No what they are banking on is this explanation. Pandora is going out of business based on the prices for content you are charging them. So don't compare our offer to theirs, because theirs is a temporary illusion. Now Pandora and Spotify have special places in the marketplace with investor capital can be used to fund the companies at a loss, potentially for a few more years. But eventually that ends. Apple is suggesting that this is price point where a real company can come in and resell the content and make money.
However, this is a crushingly low amount of revenue for the content. Only a fraction of this would ever make it back to the artist creating the song. Even if you had a hit that got played, for example, 100,000 times in a year.
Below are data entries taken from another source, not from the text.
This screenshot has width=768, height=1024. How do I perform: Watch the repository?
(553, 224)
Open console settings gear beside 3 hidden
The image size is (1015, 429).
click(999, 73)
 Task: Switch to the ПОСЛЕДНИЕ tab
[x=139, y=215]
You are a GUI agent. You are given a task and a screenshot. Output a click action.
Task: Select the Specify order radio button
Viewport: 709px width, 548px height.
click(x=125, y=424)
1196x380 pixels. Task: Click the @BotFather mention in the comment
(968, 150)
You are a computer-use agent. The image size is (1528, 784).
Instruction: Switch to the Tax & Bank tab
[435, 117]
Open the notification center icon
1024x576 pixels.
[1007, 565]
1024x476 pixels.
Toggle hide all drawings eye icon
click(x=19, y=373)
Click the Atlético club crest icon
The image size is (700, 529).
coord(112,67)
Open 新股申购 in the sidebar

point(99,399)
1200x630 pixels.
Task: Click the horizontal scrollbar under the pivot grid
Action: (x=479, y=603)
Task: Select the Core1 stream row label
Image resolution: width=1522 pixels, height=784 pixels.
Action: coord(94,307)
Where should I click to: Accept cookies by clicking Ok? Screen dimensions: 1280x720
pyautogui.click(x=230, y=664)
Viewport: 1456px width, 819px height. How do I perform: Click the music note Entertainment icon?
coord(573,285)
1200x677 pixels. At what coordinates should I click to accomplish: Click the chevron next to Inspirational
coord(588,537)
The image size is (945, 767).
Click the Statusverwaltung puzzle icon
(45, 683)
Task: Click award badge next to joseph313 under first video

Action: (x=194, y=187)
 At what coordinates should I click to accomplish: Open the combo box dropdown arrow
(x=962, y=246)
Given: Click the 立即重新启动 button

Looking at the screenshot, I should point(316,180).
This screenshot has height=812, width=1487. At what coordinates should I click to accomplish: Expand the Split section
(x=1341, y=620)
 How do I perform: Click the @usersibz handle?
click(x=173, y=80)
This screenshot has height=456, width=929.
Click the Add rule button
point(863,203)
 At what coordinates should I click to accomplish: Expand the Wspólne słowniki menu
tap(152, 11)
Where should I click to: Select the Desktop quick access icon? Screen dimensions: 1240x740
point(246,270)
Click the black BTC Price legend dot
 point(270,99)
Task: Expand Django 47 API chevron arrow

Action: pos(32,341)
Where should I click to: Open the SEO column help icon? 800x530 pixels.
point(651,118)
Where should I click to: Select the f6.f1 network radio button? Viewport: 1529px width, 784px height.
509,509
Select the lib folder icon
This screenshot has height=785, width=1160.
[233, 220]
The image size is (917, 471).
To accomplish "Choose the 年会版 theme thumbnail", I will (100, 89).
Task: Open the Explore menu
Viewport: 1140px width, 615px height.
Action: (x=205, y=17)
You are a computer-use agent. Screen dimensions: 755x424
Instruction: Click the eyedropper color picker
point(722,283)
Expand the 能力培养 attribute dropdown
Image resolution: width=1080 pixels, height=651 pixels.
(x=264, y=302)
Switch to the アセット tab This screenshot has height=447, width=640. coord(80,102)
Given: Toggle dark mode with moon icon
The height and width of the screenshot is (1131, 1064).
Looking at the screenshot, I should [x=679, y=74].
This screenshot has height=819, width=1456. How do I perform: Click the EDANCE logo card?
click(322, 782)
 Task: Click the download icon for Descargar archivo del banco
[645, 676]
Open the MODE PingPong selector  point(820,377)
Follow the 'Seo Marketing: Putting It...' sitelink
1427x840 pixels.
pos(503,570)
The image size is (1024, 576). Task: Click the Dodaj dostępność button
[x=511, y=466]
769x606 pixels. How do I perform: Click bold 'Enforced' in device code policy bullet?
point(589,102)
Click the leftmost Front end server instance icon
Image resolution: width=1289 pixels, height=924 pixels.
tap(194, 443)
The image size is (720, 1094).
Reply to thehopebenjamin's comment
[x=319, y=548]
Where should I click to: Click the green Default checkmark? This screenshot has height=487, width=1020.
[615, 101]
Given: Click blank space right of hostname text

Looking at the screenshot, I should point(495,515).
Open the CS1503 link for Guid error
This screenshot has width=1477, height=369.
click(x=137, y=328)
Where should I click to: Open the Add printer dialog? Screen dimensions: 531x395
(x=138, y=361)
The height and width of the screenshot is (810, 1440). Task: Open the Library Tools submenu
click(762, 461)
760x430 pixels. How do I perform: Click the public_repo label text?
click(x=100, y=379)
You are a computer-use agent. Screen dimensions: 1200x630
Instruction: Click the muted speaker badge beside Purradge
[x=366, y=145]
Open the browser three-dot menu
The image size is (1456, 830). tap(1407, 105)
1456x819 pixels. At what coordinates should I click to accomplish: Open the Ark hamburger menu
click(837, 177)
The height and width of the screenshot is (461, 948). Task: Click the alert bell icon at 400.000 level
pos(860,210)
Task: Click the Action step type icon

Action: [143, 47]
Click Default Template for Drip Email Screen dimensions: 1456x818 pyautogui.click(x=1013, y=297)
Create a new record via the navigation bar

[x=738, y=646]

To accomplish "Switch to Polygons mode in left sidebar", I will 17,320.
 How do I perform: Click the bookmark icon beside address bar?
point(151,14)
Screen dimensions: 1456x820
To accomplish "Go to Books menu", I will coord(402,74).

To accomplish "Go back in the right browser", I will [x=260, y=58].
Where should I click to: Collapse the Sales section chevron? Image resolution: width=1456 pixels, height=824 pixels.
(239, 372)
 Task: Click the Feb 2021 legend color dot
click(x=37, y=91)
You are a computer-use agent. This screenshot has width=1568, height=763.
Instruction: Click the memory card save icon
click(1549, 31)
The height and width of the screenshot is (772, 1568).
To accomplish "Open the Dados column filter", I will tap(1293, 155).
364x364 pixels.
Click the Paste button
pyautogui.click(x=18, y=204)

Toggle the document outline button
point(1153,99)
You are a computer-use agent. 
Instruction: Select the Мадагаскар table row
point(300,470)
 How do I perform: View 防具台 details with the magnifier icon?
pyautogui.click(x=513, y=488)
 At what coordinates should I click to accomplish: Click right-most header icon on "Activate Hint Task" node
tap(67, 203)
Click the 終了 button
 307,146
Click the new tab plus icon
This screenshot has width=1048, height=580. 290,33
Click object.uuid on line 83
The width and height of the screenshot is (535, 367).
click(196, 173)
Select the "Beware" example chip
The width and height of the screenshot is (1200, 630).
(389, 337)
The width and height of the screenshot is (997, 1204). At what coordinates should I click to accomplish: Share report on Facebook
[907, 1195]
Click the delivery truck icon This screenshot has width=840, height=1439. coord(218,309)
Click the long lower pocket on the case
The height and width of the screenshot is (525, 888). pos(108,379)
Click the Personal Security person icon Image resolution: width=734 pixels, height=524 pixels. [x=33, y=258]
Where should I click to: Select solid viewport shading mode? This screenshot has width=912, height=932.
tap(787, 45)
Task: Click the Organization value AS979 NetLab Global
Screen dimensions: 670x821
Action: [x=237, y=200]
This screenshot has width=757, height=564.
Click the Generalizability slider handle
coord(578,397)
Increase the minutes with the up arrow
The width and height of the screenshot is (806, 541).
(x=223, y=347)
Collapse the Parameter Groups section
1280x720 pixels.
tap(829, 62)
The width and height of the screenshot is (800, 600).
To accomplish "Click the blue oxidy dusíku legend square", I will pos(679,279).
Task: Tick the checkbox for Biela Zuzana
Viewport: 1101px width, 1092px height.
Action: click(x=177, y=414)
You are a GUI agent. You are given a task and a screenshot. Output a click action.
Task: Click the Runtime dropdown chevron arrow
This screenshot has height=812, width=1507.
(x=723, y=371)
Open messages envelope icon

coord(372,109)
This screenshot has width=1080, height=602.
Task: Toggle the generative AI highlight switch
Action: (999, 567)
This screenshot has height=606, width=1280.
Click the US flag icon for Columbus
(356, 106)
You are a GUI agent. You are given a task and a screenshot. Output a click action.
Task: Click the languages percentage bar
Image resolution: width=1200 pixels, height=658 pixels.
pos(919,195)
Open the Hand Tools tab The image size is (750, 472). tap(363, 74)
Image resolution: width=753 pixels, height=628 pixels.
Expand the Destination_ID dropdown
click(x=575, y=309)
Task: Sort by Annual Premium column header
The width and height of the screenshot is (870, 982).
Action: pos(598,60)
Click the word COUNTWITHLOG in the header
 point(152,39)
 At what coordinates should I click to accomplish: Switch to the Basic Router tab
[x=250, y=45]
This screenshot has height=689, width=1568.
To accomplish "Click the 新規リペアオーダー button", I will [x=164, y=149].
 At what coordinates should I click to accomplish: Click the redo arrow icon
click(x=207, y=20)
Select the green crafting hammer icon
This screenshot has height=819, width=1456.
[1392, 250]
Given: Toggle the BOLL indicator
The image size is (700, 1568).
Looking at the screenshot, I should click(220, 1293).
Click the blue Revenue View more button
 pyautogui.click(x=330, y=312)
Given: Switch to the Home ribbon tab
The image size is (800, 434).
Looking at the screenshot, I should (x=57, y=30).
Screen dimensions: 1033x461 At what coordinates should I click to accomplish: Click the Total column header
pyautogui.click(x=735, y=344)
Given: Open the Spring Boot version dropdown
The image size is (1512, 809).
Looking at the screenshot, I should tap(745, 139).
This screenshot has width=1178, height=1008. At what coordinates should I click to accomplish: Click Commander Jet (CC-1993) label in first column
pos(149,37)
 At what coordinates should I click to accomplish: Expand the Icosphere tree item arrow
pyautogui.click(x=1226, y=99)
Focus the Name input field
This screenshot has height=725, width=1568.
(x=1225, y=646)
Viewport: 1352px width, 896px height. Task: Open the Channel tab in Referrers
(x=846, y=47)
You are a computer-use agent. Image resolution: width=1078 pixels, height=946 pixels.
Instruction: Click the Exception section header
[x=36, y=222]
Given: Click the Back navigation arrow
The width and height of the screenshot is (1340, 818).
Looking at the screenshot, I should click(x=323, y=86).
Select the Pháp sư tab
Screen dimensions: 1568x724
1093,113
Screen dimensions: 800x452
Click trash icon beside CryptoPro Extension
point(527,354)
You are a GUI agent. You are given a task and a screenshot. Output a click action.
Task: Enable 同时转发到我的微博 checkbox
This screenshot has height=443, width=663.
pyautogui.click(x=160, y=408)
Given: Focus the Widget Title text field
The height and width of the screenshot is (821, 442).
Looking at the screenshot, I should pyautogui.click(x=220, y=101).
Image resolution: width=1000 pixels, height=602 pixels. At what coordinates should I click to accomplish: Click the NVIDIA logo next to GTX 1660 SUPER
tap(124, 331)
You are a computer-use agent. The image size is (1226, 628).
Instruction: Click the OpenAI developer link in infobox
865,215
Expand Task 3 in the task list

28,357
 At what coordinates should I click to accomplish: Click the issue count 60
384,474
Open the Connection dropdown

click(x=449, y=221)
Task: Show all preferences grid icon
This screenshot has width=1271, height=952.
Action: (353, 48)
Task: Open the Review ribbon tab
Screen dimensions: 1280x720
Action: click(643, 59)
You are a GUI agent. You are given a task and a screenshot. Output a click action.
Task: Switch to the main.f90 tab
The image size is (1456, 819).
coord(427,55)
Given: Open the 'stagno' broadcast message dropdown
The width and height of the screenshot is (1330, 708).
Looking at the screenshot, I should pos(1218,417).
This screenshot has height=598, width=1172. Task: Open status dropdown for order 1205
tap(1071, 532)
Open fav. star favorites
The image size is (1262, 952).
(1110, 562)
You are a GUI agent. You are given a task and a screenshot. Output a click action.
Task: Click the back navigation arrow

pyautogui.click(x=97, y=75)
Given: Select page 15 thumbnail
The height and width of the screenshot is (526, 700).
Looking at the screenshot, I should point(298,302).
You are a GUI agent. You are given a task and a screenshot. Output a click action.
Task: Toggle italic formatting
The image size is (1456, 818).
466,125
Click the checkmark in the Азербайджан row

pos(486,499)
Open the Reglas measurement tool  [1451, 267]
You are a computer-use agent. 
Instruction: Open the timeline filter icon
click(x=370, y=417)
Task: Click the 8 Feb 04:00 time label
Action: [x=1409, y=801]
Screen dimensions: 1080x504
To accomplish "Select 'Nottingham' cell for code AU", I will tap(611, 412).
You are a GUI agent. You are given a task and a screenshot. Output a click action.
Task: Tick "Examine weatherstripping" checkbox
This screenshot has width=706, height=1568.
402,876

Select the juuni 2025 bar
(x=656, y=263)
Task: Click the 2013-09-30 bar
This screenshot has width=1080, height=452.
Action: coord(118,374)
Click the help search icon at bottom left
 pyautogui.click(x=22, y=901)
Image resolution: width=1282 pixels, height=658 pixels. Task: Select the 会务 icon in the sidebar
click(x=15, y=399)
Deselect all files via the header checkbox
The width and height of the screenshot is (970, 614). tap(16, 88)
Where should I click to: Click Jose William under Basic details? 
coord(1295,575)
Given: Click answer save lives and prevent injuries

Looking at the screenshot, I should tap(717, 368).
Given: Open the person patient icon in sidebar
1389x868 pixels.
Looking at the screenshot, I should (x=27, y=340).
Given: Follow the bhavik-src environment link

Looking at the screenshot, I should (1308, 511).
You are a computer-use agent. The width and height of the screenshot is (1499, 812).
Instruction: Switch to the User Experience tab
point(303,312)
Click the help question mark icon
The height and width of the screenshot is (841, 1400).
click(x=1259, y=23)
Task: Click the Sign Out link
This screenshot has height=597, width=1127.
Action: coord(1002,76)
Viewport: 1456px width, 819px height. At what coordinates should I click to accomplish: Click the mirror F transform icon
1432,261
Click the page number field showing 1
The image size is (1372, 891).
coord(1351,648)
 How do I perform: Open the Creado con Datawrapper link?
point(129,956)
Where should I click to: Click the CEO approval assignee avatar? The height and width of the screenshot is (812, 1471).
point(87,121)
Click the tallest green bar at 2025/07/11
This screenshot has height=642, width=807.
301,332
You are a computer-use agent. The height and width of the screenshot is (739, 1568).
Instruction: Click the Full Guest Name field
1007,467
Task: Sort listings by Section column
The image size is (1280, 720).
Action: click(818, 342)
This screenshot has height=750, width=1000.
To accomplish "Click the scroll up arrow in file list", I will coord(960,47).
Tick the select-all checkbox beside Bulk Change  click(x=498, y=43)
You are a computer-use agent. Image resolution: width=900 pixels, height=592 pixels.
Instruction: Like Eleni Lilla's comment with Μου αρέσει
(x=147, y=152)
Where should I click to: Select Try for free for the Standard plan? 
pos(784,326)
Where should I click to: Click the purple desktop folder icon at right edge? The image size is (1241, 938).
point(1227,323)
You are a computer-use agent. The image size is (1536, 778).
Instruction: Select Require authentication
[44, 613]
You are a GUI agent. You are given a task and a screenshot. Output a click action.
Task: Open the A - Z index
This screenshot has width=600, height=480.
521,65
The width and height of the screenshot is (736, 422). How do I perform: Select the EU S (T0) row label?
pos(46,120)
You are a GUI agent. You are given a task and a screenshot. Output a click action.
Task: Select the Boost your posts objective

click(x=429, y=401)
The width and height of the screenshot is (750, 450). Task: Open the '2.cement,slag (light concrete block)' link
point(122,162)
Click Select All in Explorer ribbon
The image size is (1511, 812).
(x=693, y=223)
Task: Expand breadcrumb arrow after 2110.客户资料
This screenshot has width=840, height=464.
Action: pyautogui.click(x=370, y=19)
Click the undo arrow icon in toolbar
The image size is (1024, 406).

The artist would probably do better setting up shop in the subway with a hat on the floor for a week.
So basically it is unclear that streaming even works as a business model.
I agree, streaming and subscription business models for music seem like money losers. People are simply not willing to pay what it actually costs to have access to everything all at once. Remember those Zune Pass advertisements? For what was offered back then, it was a great deal and still people thought it cost too much, and most still do.
For all the people crying about how artists get screwed and raped with these rates, don't blame the companies actually exploring new ways to sell and deliver music. Call it innovation, call it copying the startups, whatever. It's something the record companies aren't doing.
Instead of gasping at how little Apple is offering, how about you gasp at how high the percent the record labels take for themselves. Record companies today offer almost no service of that much value.
A band can hire an engineer to master their recordings, record at an independent studio, and digitally distribute themselves to the various online stores, and run a social media campaign, for a tiny fraction of the cost of a major record label. The only thing a band can't get elsewhere is a loan for all that.